EXERCISE BRIEF:
Give back exactly the line containing "The height and" and all that follow it in the data below, with the pictures left out.

(EXERCISE INPUT Opens)

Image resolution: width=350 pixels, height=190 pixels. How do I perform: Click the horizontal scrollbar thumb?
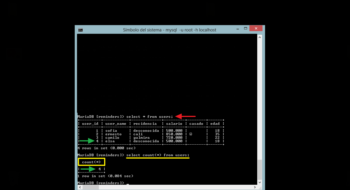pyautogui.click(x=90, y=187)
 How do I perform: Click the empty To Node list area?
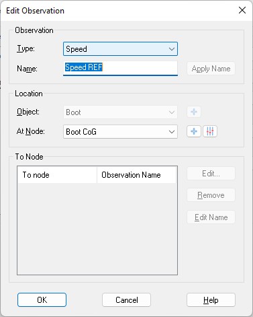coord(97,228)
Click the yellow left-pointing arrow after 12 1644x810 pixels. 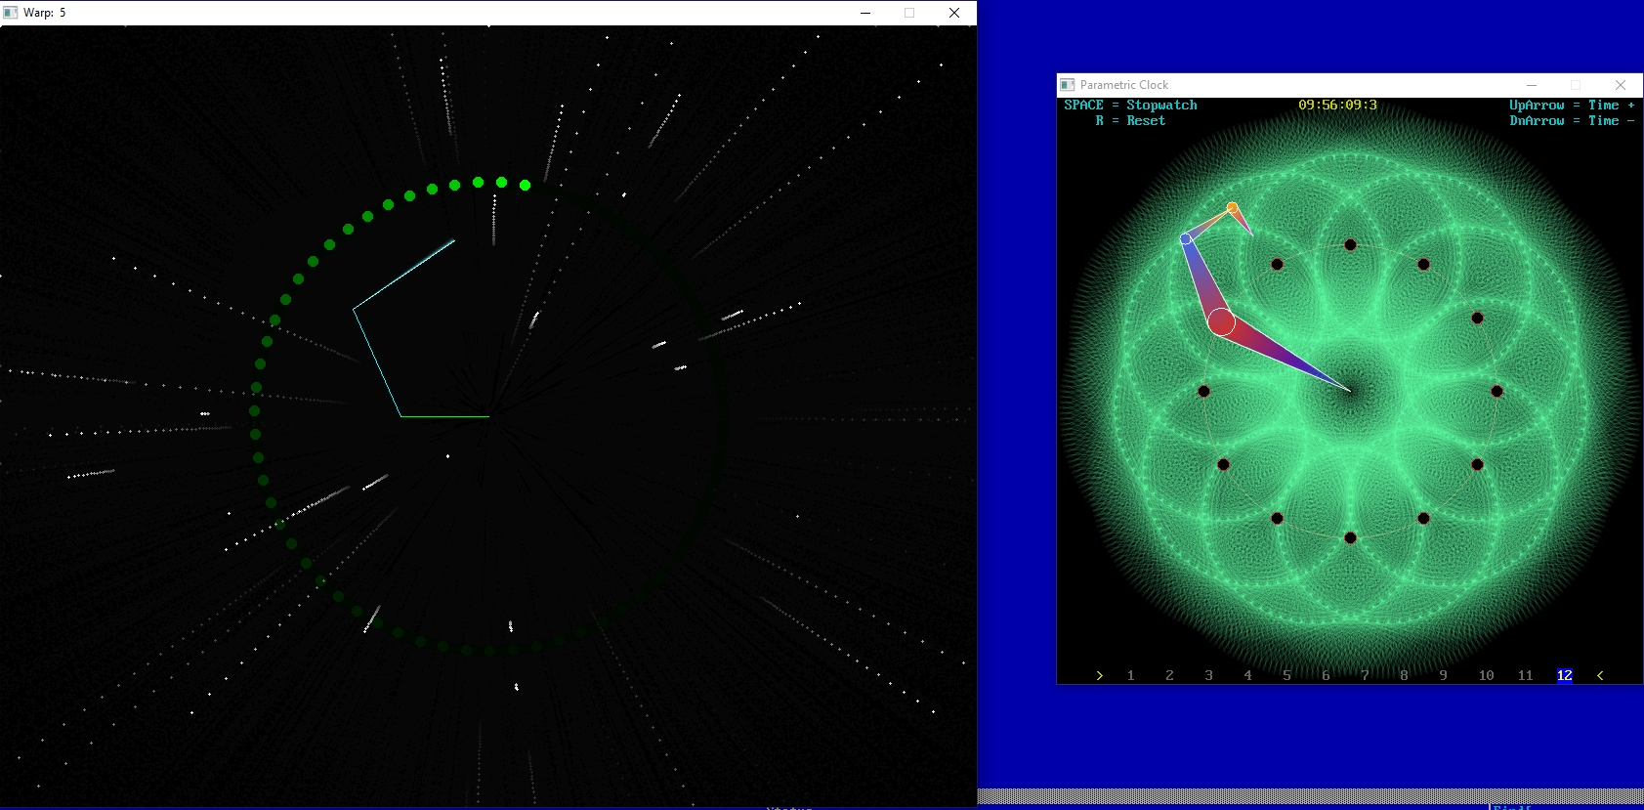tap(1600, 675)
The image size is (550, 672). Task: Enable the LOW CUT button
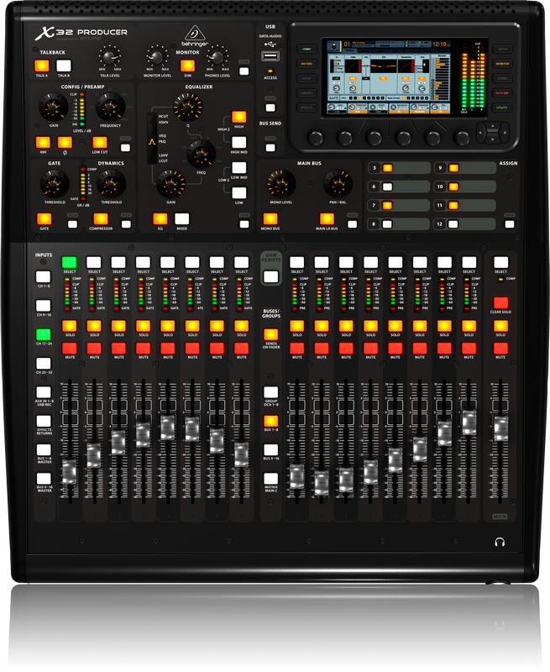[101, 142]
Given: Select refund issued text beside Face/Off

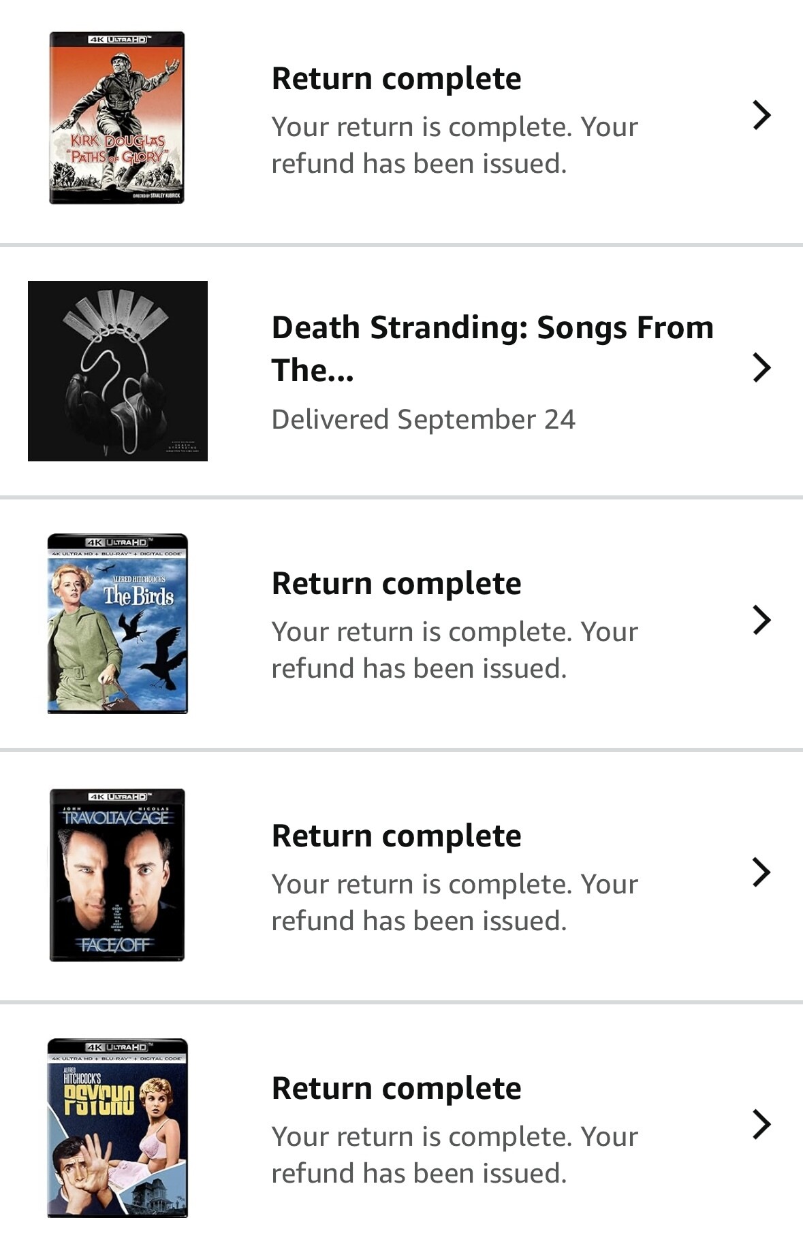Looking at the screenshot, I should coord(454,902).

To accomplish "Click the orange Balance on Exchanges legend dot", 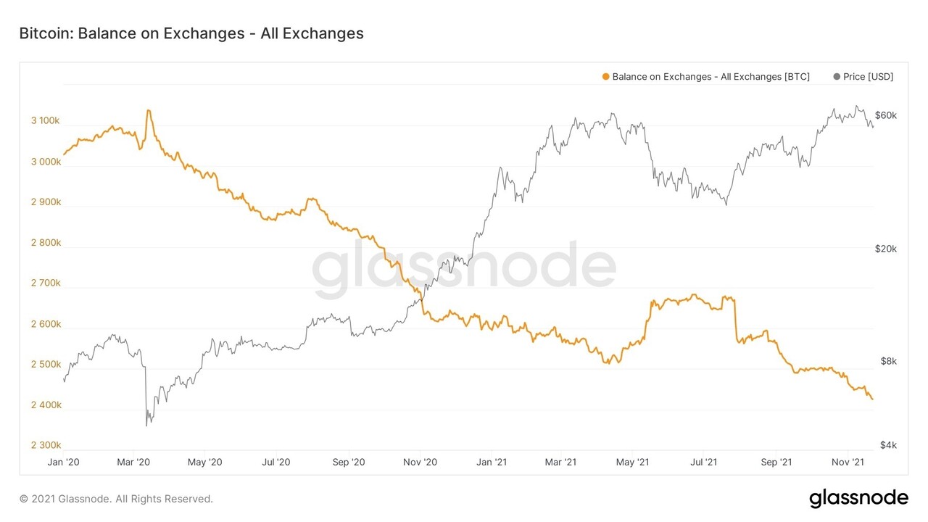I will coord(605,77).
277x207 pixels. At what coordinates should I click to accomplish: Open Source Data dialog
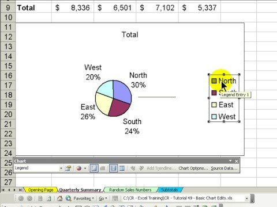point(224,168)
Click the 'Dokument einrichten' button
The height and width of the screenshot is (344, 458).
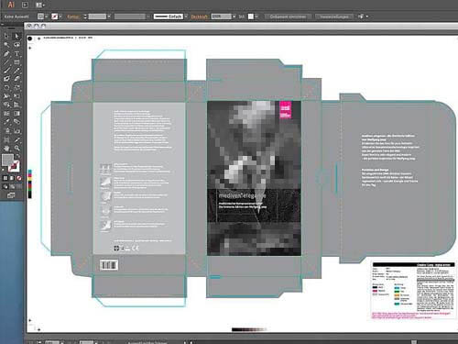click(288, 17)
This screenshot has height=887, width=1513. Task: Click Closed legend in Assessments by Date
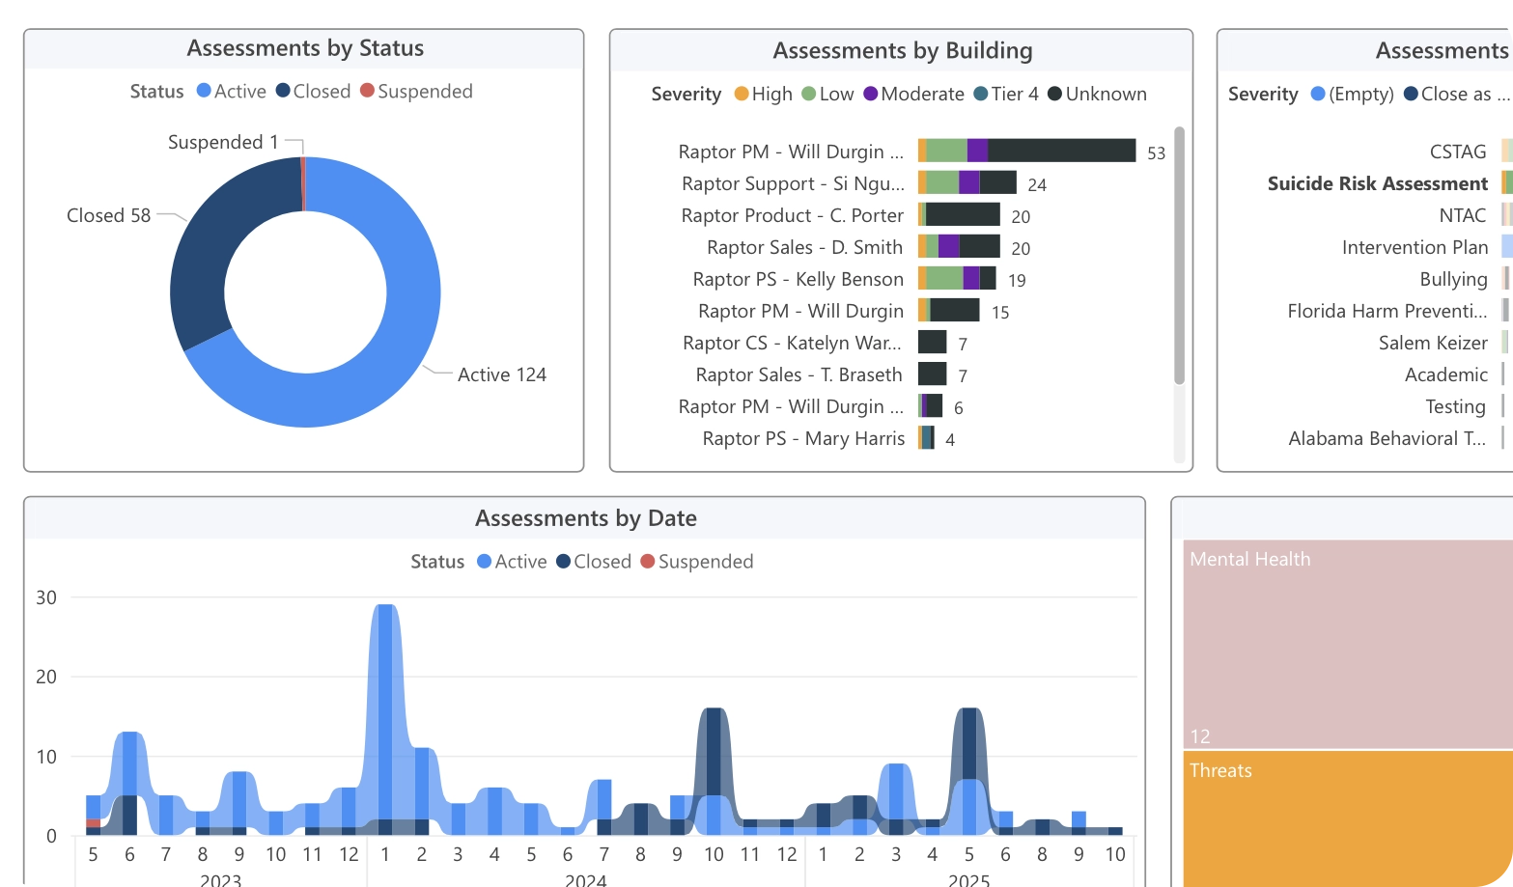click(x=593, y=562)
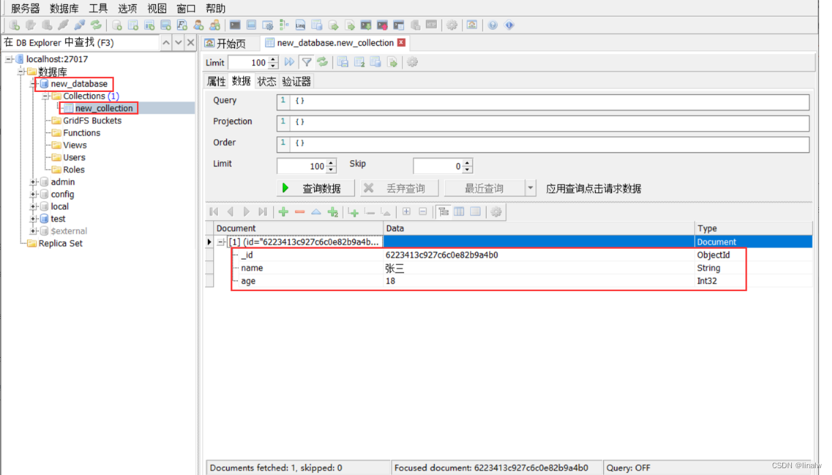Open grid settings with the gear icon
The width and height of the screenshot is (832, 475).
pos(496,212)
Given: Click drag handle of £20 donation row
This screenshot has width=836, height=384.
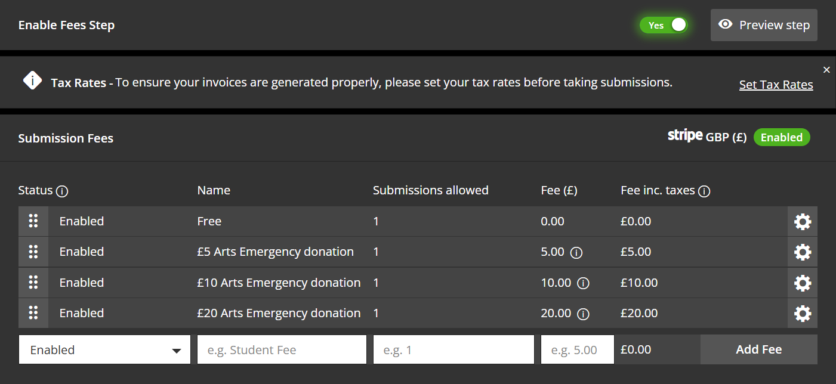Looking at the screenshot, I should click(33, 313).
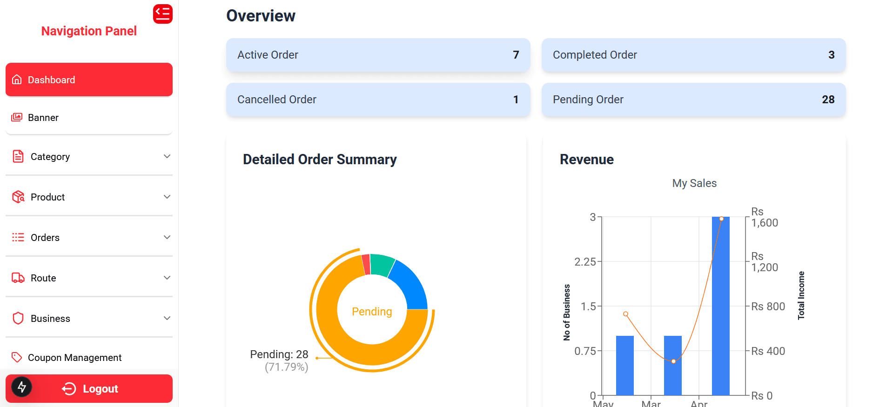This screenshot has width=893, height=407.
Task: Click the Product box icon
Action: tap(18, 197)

(EXERCISE INPUT Closes)

SOLUTION TO THIS TASK:
The height and width of the screenshot is (344, 458).
click(288, 17)
This screenshot has height=887, width=1513. Task: Click Closed legend in Assessments by Date
click(x=593, y=562)
Open grid settings with the gear icon
The width and height of the screenshot is (832, 475).
pos(496,212)
Given: Click drag handle of £20 donation row
This screenshot has width=836, height=384.
Looking at the screenshot, I should click(33, 313).
This screenshot has width=893, height=407.
Task: Click the Product box icon
Action: tap(18, 197)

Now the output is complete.